How much time do you need to transform innovative ideas into patented products ready for manufacture and market? Three years? 12 months? 150 days? For Professor Kaj Mickos at Malardalen University, Sweden, the answer is 72 hours.
Founded by Mickos, the 19th “72 hours Race to Innovation”, a closed-door activity featuring 10 contestants, seven Chinese and three Swedish with diverse backgrounds, backed up by a powerful team of 20 experts from various fields, was held between May 16 and 18 in Beijing under the theme “Improving Daily Life”.
It was part of the China-Sweden Innovation Week celebrating 60 years of diplomatic ties between the two countries.
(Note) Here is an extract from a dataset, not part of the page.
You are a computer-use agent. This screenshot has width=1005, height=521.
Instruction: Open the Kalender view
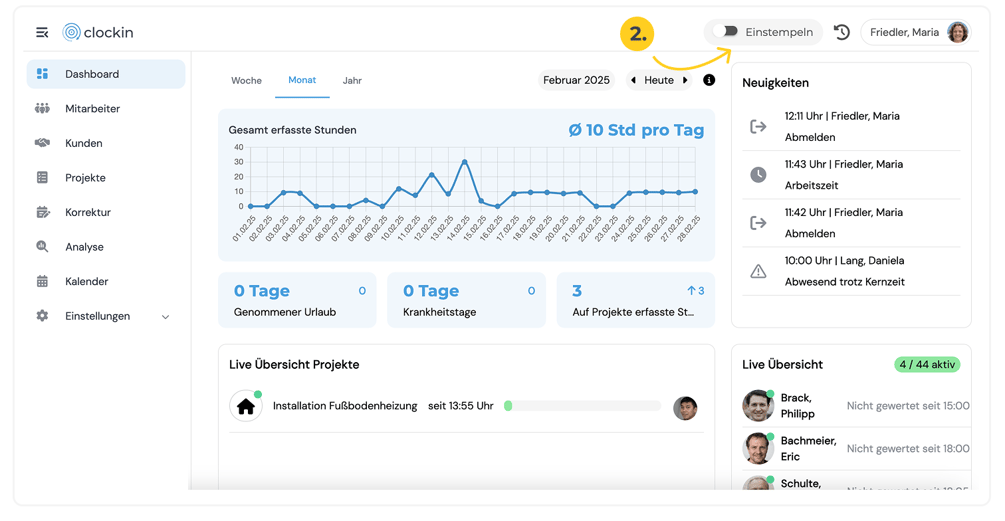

Over three interesting, challenging and also tiring days, two groups of participants raced with time to put out all kinds of original ideas. Hundreds of innovative concepts were tested for practicality, many of which were killed off by legal and patent professionals. Only the shortlisted ones entered the next stage.
After 72 hours, at the concluding conference, 16 finished products and 18 patents were presented. The latter included three inventions, two designs and 11 utility models. Products were made up of a wide range of curious gadgets. “Indoor Guide” was a mobile-like map application showing the world of interiors. “Cable Guy” was a futuristic-looking plastic clip used on both smooth and rough surfaces to prevent cords from slipping. “GM Food Tester” was a portable device to find out in a few minutes whether rice was genetically modified. “Duckling” was a cup with a specially designed mouth that poured without dripping.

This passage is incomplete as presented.